*GIVEN TASK 1*.
In the pragmatics retriever code, which example trigger tags does the docstring give for the topics argument?
*GIVEN TASK 2*.
Extend the pragmatics retriever code past its final line.

*ARTICLE*.
↓
"""Pragmatics retrieval layer - thin wrapper around PackLoader."""
from typing import Any
from pathlib import Path
from census_mcp.pragmatics.pack import PackLoader
class PragmaticsRetriever:
"""Retrieve pragmatic context from compiled packs."""
def __init__(self, loader: PackLoader):
"""Initialize with a PackLoader instance.
Args:
loader: Initialized PackLoader with packs already loaded
"""
self.loader = loader
def get_guidance_by_topics(
self,
topics: list[str],
domain: str | None = None
) -> dict[str, Any]:
"""Tag lookup against loaded packs + thread traversal for related context.
Args:
topics: trigger tags e.g. ["small_area", "margin_of_error"]
domain: optional domain filter e.g. "acs"
Returns:
{
"guidance": [{"context_id": ..., "text": ..., "latitude": ..., "provenance": ...}, ...],
"related": [{"context_id": ..., "text": ..., "edge_type": ..., "depth": ...}, ...],
"sources": [{"document": ..., "section": ...}, ...]
}
"""
# Get direct matches by triggers (stored in triggers field)
guidance = []
related = []
sources_set = set()
# Query each loaded pack
for pack_id, conn in self.loader.connections.items():
# Filter by domain if specified
if domain and pack_id != domain:
continue
# Build query for any trigger match
cursor = conn.execute("SELECT * FROM context")
for row in cursor.fetchall():
context_dict = dict(row)
# Parse triggers from JSON
import json
triggers = json.loads(context_dict.get('triggers', '[]'))
# Check if any topic matches triggers
if any(topic in triggers for topic in topics):
guidance_item = {
"context_id": context_dict['context_id'],
"text": context_dict['context_text'],
"latitude": context_dict['latitude'],
"provenance": context_dict.get('provenance'),
"tags": triggers
}
guidance.append(guidance_item)
# Track source documents from provenance.sources list
if context_dict.get('provenance'):
provenance_data = json.loads(context_dict['provenance'])
if isinstance(provenance_data, dict):
# New schema: provenance has sources list
for src in provenance_data.get('sources', []):
if isinstance(src, dict):
sources_set.add(
(src.get('document'), src.get('section'))
)
↑
*RECORDED DATA*.
↓
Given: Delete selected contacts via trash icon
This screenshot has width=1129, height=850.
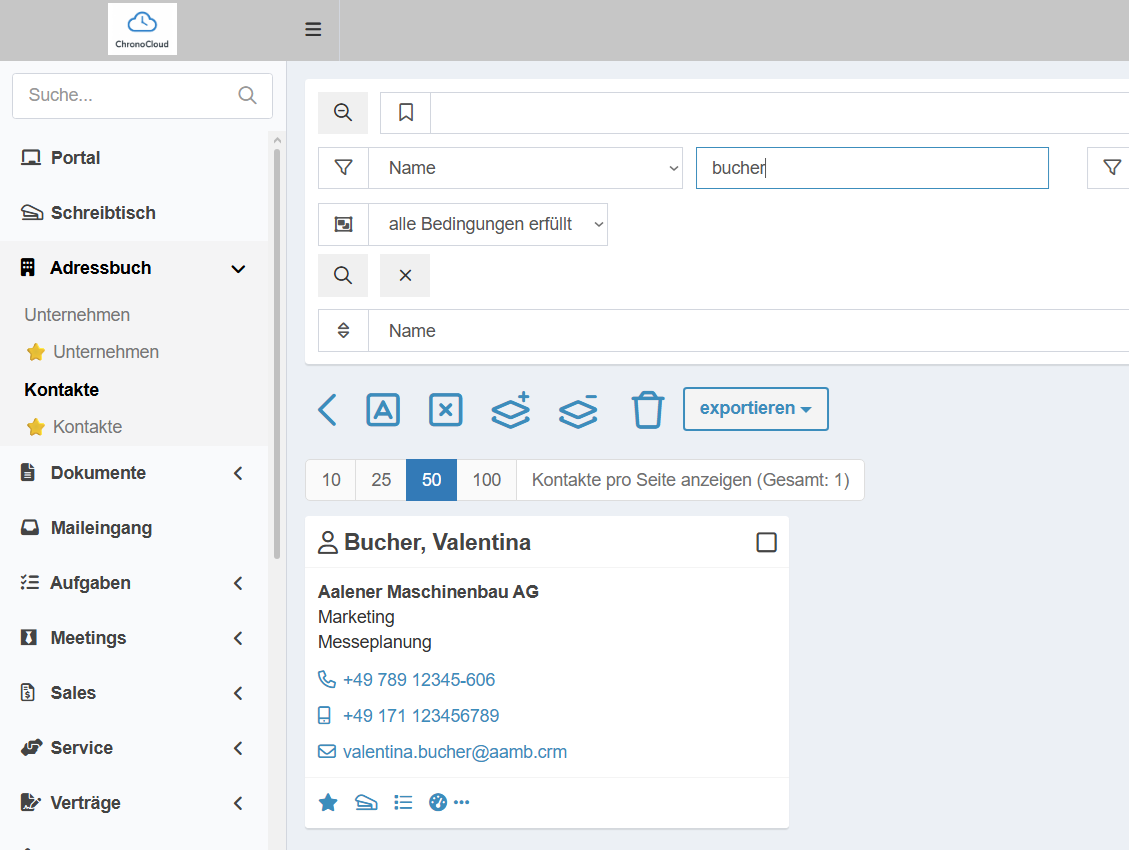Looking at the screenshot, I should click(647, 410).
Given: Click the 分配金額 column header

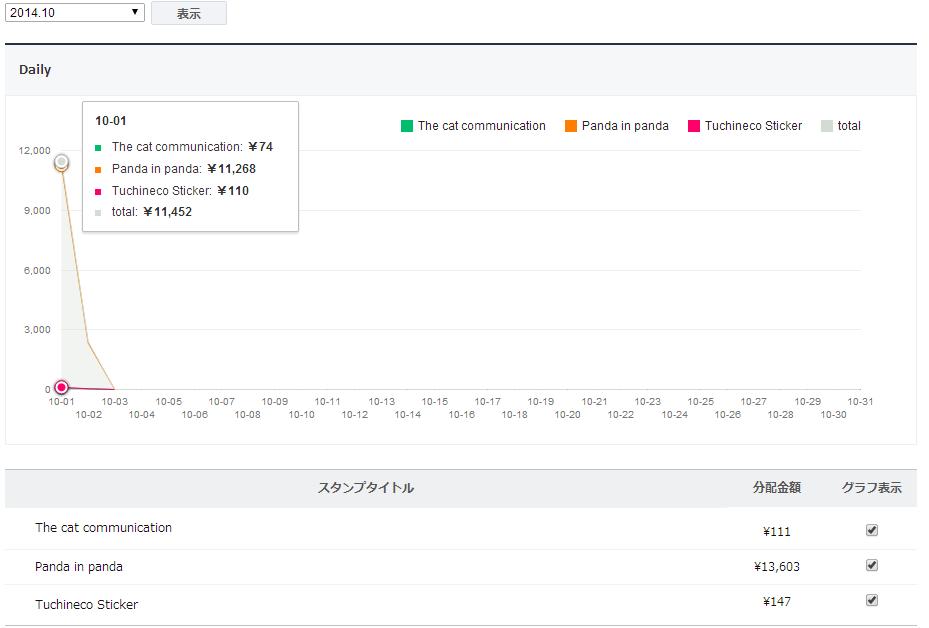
↑
*ANSWER 1*.
"small_area" and "margin_of_error"

*ANSWER 2*.
# For each matched context, traverse threads to find related
related_contexts = self.loader.traverse_threads(
context_dict['context_id'],
max_depth=2
)
for rel in related_contexts:
related_item = {
"context_id": rel['context_id'],
"text": rel['context_text'],
"edge_type": rel.get('_edge_type'),
"depth": rel.get('_depth')
}
related.append(related_item)
# Build sources list
sources = [
{"document": doc, "section": sec}
for doc, sec in sources_set
if doc is not None
]
return {
"guidance": guidance,
"related": related,
"sources": sources
}
def get_guidance_by_parameters(
self,
product: str,
geo_level: str,
variables: list[str],
year: int
) -> dict[str, Any]:
"""Match pragmatics against request parameters for auto-bundling with data.
Logic (parameter-based filtering, NOT reasoning):
- product == "acs1" → triggers: ["population_threshold", "1yr_acs"]
- geo_level in ("tract", "block_group") → triggers: ["small_area", "block_group"]
- product == "acs5" → triggers: ["period_estimate"]
- any variable in income/dollar tables → triggers: ["dollar_values", "inflation"]
- year near known break points → triggers: ["break_in_series"]
- always include: ["margin_of_error", "reliability"]
Returns same structure as get_guidance_by_topics.
"""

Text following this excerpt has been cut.